### Your task
If a line of the listing contains the string "computer", return that line.

===== Given data =====

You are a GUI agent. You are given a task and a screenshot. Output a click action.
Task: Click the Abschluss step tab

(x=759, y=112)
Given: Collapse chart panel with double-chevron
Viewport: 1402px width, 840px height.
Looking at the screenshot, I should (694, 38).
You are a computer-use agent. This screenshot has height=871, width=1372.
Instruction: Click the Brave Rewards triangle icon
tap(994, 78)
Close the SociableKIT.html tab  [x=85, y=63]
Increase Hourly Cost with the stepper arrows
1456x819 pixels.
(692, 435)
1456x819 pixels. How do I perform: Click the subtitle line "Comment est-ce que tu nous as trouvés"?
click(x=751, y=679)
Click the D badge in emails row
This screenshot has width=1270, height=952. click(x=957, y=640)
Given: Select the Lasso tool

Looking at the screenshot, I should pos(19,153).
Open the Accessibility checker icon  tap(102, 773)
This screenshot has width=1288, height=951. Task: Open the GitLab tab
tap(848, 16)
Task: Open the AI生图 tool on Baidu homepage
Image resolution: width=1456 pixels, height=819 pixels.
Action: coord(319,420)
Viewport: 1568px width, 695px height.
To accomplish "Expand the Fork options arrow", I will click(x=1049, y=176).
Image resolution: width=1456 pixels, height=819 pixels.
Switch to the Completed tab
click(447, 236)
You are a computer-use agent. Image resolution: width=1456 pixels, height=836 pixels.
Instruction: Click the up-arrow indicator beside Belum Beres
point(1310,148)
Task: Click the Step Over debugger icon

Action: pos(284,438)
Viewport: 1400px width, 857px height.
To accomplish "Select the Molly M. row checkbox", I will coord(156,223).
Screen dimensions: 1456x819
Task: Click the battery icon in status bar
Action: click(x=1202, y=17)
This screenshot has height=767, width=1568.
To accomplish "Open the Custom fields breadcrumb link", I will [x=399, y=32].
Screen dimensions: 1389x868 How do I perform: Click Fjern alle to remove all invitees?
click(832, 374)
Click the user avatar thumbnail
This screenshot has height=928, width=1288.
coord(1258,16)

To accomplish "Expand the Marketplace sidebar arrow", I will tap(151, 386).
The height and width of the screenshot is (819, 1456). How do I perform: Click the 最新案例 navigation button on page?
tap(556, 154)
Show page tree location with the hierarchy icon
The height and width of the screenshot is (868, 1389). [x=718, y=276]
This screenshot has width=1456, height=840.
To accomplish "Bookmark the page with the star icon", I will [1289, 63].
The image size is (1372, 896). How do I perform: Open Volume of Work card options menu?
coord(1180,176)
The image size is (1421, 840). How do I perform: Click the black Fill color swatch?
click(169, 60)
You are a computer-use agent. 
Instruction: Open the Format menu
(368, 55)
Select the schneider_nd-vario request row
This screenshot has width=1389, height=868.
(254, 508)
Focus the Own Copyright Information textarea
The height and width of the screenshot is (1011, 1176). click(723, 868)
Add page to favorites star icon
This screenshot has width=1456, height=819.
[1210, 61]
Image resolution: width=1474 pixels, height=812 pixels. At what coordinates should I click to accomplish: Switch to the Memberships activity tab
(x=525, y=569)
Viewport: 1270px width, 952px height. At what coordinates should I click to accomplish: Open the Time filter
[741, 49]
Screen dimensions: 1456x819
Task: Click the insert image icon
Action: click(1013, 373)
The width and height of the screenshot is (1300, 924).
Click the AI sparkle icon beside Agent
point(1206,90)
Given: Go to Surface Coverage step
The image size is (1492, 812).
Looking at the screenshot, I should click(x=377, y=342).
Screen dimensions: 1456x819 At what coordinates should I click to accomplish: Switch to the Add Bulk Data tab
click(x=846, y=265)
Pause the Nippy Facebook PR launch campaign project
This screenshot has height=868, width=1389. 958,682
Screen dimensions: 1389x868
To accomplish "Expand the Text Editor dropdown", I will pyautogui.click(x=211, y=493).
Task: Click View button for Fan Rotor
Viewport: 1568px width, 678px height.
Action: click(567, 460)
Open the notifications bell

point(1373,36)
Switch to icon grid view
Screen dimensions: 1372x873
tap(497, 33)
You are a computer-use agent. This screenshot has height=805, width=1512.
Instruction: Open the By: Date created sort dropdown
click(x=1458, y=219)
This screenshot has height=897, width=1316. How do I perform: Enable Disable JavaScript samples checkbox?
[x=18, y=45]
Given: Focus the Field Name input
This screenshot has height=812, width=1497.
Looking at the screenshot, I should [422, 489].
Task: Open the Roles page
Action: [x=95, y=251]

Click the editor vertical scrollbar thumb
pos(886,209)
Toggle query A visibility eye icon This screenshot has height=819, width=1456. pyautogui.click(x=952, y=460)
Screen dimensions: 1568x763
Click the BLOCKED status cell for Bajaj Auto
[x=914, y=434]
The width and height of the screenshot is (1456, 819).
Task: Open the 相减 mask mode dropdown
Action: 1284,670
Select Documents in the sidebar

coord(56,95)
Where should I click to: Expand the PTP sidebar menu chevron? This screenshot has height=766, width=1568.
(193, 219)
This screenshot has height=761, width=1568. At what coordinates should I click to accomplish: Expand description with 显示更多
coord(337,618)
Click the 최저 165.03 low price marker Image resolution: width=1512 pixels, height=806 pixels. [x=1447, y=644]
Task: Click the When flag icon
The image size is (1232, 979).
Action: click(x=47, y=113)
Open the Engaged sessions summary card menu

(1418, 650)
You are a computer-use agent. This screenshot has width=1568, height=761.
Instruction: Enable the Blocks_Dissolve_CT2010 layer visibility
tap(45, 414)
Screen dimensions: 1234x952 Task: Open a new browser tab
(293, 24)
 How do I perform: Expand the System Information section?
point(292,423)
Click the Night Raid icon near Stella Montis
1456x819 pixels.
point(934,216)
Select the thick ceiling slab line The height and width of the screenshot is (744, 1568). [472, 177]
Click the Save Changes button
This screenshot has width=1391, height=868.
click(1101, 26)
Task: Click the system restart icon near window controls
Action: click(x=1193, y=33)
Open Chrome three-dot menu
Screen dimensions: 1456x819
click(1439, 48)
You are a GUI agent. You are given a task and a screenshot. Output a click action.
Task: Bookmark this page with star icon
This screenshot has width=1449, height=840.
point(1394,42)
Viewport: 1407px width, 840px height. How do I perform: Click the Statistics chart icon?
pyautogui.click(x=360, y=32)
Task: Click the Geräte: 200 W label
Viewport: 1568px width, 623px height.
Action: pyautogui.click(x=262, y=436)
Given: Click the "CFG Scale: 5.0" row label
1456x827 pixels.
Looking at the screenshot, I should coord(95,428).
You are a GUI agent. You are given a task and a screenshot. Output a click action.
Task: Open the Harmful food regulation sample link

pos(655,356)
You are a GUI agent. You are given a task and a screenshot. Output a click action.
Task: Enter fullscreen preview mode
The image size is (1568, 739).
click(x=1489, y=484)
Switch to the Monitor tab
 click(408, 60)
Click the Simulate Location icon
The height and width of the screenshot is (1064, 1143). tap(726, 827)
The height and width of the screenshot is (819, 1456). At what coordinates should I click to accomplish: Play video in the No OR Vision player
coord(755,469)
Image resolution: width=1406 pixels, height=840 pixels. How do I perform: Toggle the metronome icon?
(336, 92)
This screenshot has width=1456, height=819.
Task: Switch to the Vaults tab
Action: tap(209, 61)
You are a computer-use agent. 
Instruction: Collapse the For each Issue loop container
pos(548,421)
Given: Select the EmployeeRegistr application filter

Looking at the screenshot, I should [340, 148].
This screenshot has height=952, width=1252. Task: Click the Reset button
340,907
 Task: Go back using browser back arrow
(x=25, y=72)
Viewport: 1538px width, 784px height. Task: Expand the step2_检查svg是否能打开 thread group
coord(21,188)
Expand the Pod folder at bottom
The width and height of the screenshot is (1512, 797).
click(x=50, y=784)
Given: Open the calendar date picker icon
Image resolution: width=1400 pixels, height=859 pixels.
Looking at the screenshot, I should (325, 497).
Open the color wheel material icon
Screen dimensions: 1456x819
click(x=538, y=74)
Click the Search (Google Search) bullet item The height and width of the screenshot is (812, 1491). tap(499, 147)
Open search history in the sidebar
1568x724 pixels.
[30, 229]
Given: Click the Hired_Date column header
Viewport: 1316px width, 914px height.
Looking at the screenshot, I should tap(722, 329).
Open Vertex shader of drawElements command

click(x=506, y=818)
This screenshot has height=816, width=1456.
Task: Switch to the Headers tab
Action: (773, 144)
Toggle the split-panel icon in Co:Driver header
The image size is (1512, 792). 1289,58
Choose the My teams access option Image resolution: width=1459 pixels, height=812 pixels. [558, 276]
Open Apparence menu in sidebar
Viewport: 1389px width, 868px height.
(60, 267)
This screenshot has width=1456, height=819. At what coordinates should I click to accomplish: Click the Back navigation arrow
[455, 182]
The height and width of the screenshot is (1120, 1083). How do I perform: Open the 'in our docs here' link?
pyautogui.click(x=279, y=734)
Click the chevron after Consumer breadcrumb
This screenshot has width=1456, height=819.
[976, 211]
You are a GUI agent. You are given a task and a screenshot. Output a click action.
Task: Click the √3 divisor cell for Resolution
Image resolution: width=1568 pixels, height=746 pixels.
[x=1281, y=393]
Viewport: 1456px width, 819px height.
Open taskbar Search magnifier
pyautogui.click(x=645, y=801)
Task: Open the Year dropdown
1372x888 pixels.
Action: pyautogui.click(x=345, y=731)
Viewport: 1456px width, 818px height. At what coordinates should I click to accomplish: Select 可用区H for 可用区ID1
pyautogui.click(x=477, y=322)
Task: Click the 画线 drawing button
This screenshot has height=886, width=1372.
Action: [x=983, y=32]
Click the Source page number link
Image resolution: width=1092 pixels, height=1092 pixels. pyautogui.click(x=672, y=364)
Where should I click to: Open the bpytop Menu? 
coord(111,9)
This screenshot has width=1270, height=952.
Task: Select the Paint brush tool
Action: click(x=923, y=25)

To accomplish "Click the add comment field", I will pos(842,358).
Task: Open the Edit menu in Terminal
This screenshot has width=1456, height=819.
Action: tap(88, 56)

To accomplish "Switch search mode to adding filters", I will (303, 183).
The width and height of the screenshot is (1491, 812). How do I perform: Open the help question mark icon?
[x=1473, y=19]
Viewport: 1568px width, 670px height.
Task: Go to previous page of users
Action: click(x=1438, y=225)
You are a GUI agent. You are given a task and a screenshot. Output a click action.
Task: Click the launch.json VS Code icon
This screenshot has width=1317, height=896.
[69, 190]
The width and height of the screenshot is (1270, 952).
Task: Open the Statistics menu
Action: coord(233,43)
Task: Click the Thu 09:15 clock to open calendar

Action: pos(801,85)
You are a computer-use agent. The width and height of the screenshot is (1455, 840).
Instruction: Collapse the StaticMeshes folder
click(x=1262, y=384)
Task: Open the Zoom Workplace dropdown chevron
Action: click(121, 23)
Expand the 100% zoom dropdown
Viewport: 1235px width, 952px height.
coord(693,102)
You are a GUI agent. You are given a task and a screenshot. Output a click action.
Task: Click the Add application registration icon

=====

### Answer
You are a computer-use agent. This screenshot has height=871, width=1372.
You are a computer-use agent. Image resolution: width=1456 pixels, height=836 pixels.
You are a computer-use agent. 
You are a computer-use agent. This screenshot has height=805, width=1512.
You are a computer-use agent. This screenshot has width=1568, height=761.
You are a computer-use agent. 
You are a computer-use agent. The width and height of the screenshot is (1455, 840).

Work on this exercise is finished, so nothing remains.